Your task: Retype, word for word, only the lines from the one containing "[Toggle fullscreen] (48, 2312)" through the last line of the listing below. Pictures do not belong in the result.

Given entries:
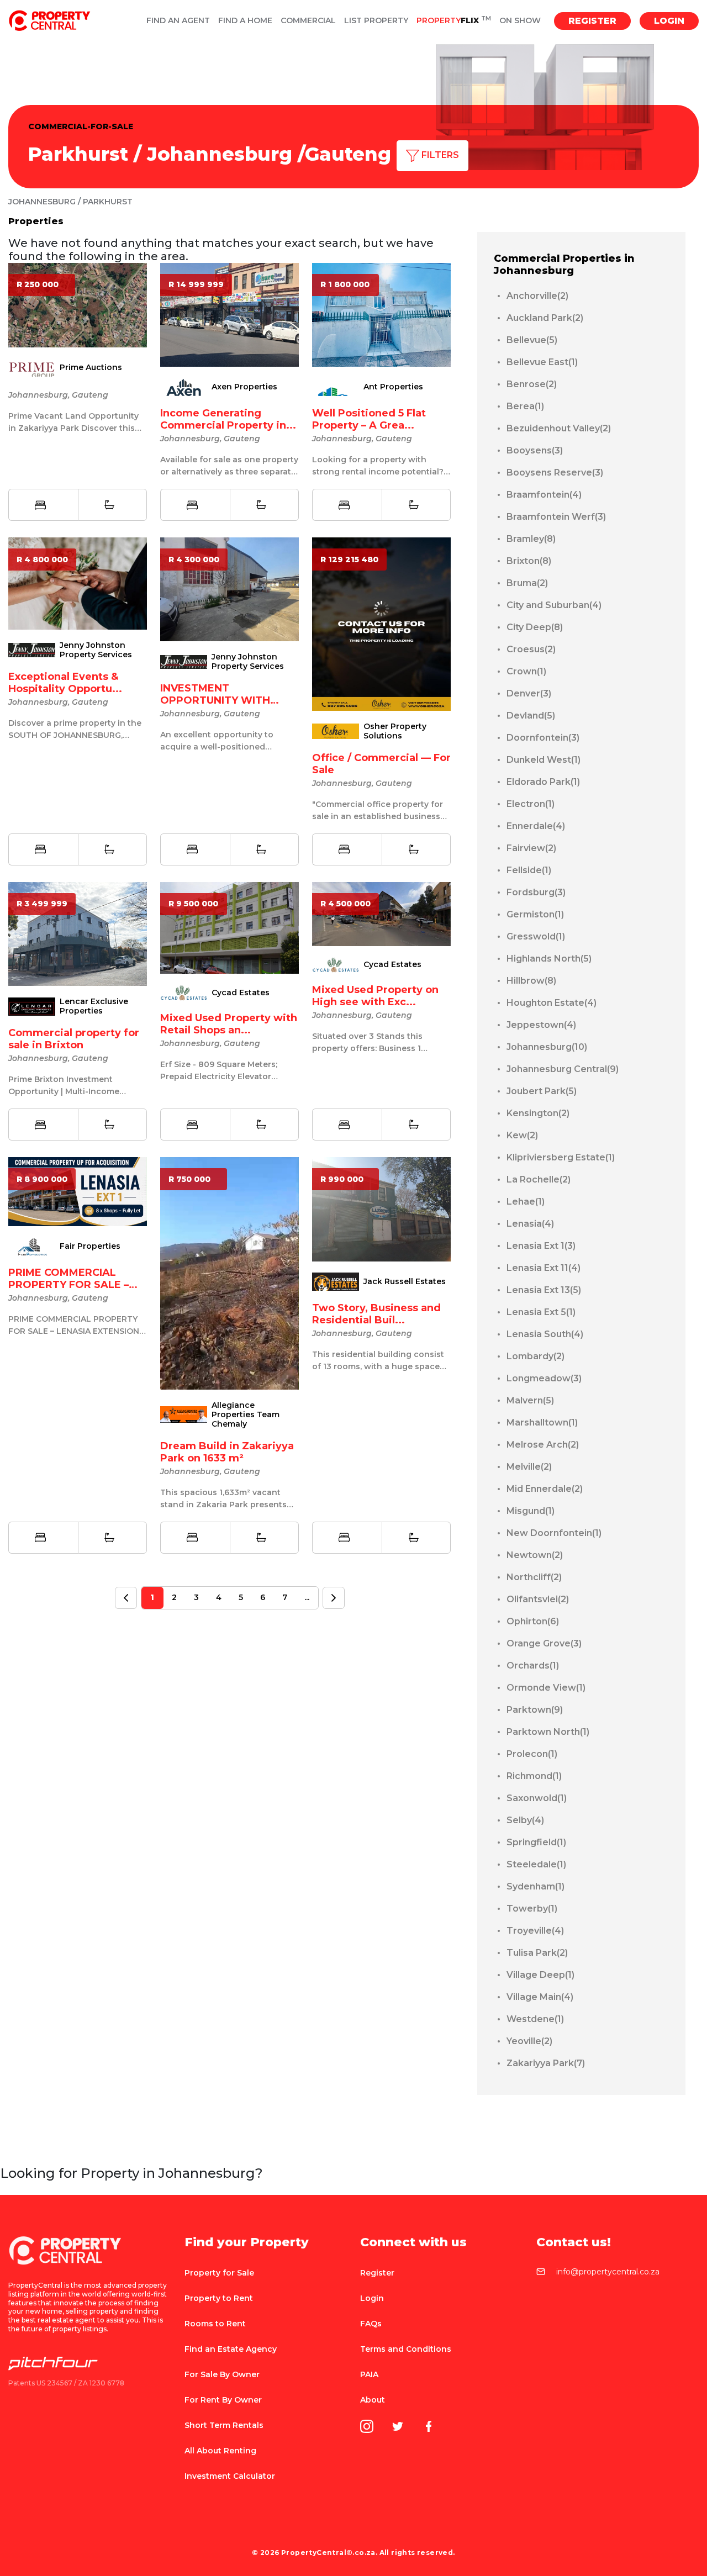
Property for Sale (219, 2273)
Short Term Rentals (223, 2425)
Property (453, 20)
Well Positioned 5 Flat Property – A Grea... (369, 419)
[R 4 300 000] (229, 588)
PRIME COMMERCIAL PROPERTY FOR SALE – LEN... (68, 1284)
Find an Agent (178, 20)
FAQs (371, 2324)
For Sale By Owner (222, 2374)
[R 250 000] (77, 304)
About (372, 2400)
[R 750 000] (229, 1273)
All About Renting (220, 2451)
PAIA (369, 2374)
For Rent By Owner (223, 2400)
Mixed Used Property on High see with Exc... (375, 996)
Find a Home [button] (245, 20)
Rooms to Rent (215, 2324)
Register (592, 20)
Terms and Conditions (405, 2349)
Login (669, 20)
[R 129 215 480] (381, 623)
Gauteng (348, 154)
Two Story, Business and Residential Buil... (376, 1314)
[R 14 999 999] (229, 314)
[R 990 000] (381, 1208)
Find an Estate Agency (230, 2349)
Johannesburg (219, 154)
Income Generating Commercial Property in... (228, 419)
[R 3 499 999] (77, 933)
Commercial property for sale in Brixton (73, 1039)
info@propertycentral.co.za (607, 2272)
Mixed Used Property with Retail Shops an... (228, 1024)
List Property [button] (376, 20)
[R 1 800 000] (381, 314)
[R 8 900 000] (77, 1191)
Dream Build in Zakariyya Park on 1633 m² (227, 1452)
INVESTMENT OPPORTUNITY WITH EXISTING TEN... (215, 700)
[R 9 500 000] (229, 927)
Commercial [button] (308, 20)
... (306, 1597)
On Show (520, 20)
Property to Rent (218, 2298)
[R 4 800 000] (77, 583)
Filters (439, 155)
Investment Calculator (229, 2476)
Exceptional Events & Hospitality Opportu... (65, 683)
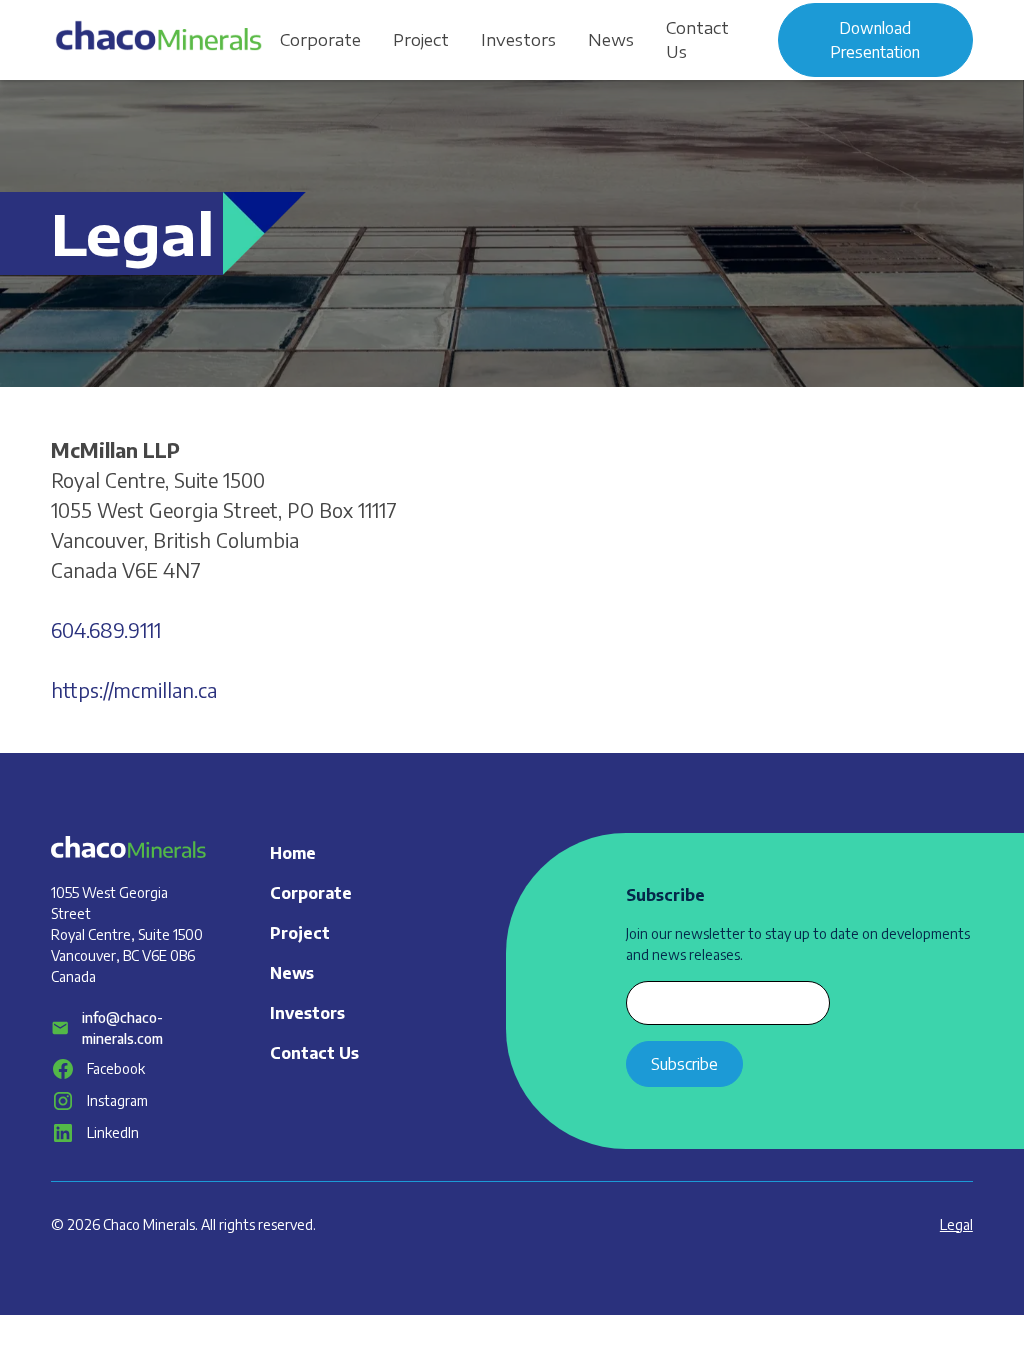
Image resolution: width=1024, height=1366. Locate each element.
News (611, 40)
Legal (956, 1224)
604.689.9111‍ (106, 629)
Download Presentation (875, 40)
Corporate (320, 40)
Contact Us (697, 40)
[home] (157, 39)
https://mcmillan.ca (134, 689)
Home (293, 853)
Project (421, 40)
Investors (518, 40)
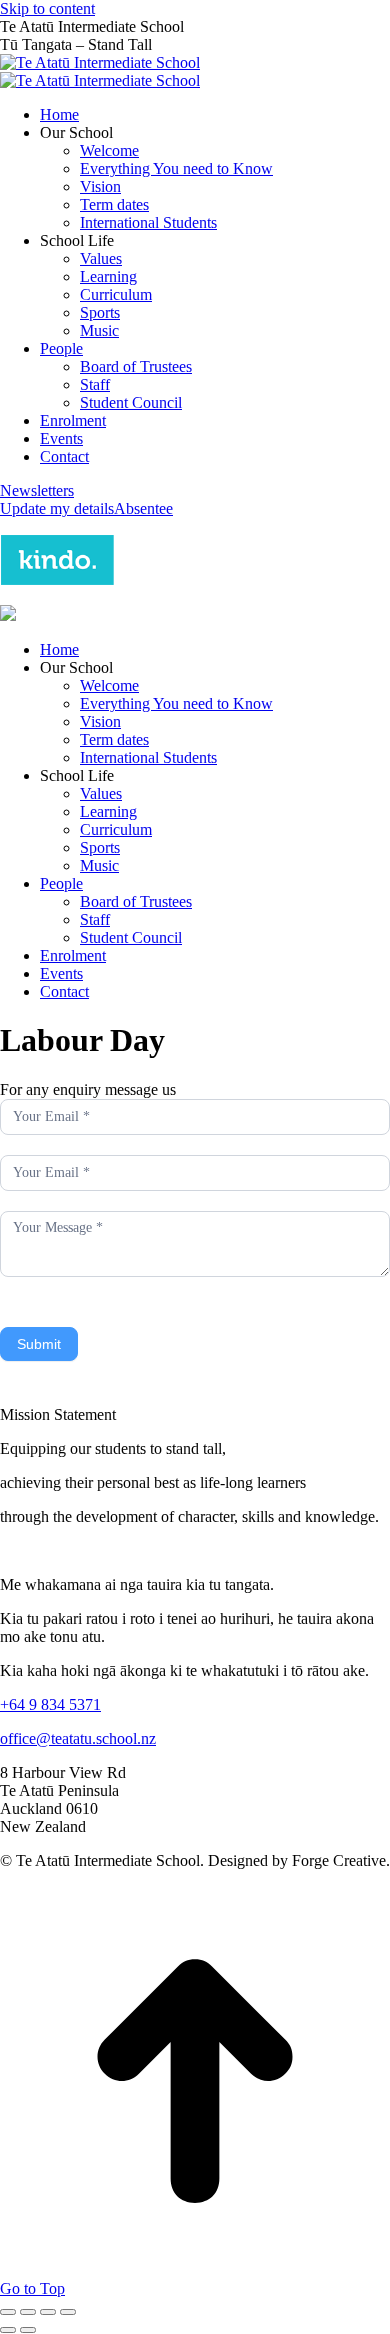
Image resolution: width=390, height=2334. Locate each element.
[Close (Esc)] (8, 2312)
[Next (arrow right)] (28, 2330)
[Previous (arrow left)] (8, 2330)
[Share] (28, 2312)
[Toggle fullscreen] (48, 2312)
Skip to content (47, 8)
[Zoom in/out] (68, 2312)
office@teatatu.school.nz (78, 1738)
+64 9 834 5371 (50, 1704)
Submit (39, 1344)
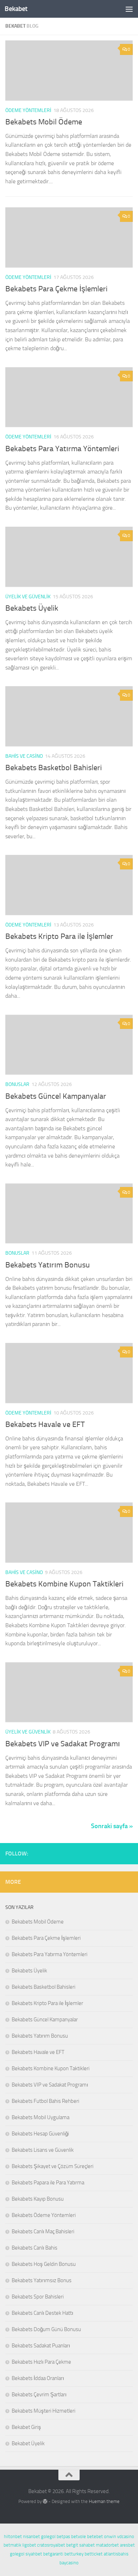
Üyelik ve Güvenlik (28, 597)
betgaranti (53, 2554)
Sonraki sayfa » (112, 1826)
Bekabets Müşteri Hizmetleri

Response to the exercise:
[Toggle fullscreen] (48, 2312)
Skip to content (47, 8)
[Zoom in/out] (68, 2312)
office@teatatu.school.nz (78, 1738)
+64 9 834 5371 (50, 1704)
Submit (39, 1344)
Üyelik ve Güvenlik (28, 597)
betgaranti (53, 2554)
Sonraki sayfa » (112, 1826)
Bekabets Müşteri Hizmetleri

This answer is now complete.